Garden Butterfly Survey sheets for 2021

Peacock butterfly as seen in Westbury flying on 2nd February 2021.  Another was seen on 8th January and was barely able to fly!  They hibernate as adults in sheds and wood piles and can come out at any time during the winter if there is a sunny warm spell.  They will have returned to hibernation quite quickly at the moment.

Butterfly Recording in Westbury Gardens:  a number of people have been recording the butterflies they see in their gardens each week from Week 1 starting on the 1st April to week 26 starting on 23rd September.   The scheme started in 2006, so there is an increasingly long run of data.  If you want to join in download the attached two forms – April to June, and July to September.  At any suitable day in the week count the largest number of each species of butterfly that you see in your garden at any one time.  This means that you cannot count the same one twice.  For example you might see 4 meadow browns and one small tortoiseshells on the lavender one afternoon and the next day 3 small tortoiseshells and a meadow brown on the same lavender. You would put 4 for meadow browns and 3 for small tortoiseshells in the week of the observations onto your sheet.  Return the sheet to Peter Bright at the end of September either in digital form or as a piece of paper.  peterbright60@btinternet.com

2021 April to June Blank recording form      2021 July to September Blank recording form

Westbury Butterfly of the Week 29th April 2020

 

Green-veined white: It looks like a cabbage white but isn’t. They over winter as pupae which emerge in April and lay their eggs on wild relatives of cabbages – garlic mustard, charlock, lady’s smock and other wild brassicas. In gardens they may use nasturtiums and Alyssums. The offspring of the butterflies flying now emerge in July or August and their offspring, in turn, will become the overwintering pupae. The butterfly is the size of a small white but on the upper side of the forewings the black on the wing tip goes round the point of the wing. In the small white it is only on the front edge. The underside of the hind wing has veins heavily dusted with black and yellow scales giving the ‘green veins’ in its name. Compared to the ‘cabbage whites’ both large and small, they are much more commonly seen out in the wider countryside though they do pass through gardens on their wanderings. The whites seen on the top of Mendip are more LIKELY to be green-veined whites whereas in your garden cabbage patch, it is the other way round. See Butterflies of the Week for 6th May.

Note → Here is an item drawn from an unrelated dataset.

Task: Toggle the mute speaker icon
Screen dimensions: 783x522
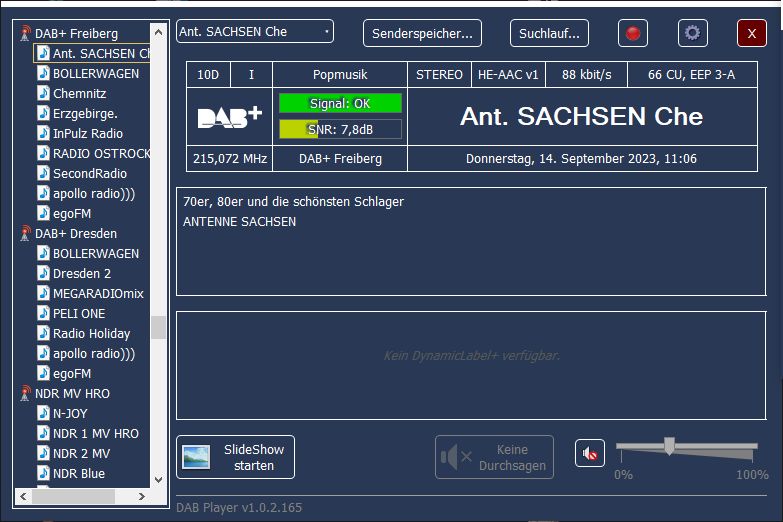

Photos John Ball   Peter Bright

Butterfly of the Week 22nd April 2020

  

Holly blue: This little piece of flying sky is a butterfly of woods, hedgerows and gardens. The female has broad black borders to the wings, while those of the male are clear blue and resemble the common blue. It can be distinguished by the silver with small black spots undersides of the wings whereas the common blue has the underside brown with black and orange spotting. More useful is that the holly blue, being a butterfly of trees and bushes, flies much higher than the common blue that is a butterfly of meadows and stays close to the ground – usually!    The holly blue is unusual in having two generations a year where the caterpillars of each generation have different food plants. The adults flying now, in the Spring, have emerged from pupae that have overwintered. After mating the females lay eggs on the flower buds of holly. The caterpillars will eat the flower buds and such damage can be seen. After two or three weeks as a pupa hidden in leaf litter the adults emerge. This generation emerges in July and lays eggs in the flower buds of ivy. It is the pupae from these caterpillars that will over winter. This butterfly should, really, be called the holly and the ivy blue!

Photos  Robert Maxwell Wood

Butterfly of the Week 15th April 2020

                     

 

     

Orange tip: This butterfly is a delightful harbinger of spring. It over winters as a pupa on dead low growing vegetation near its favoured food plants. These are Lady’s smock – a pale pink flower of damp meadows and roadside verges or the white flowered weed, Garlic mustard, found in all sorts of disturbed ground. The males with their orange tips are conspicuous and travel long distances seeking out the females which do not have the orange tips but do have the same green-seeming network on the underside of the hind wings. When the butterflies roost, this green netted underwing provides excellent camouflage.   Females will often be found near suitable egg laying sites where the food plants are relatively large, and in unshaded, isolated but sheltered sites. It has only one generation each year so the pupa formed in June will hibernate until the following spring.

John Ball   Sean Pritchard   Peter Bright

Butterfly of the Week 1st April 2020

 

Peacock:  The adults that are seen in this week went into hibernation last August/September/October in our garages, woodsheds, log piles. Last autumn they fed avidly on the nectar of flowers like Buddleia and Michaelmas daisy to build up the fat stores they need to see them through to the spring. They can be seen on the wing at anytime through the winter if there is a warm spell after which they return to hibernation. They come out of hibernation at the end of March or beginning of April. The males currently are seeking out suitable territories perhaps near suitable large clumps of nettle that are sheltered but in full sunshine that are favoured egg laying sites. Passing females are pursued and mated with.   Eggs will be laid from late April through into May.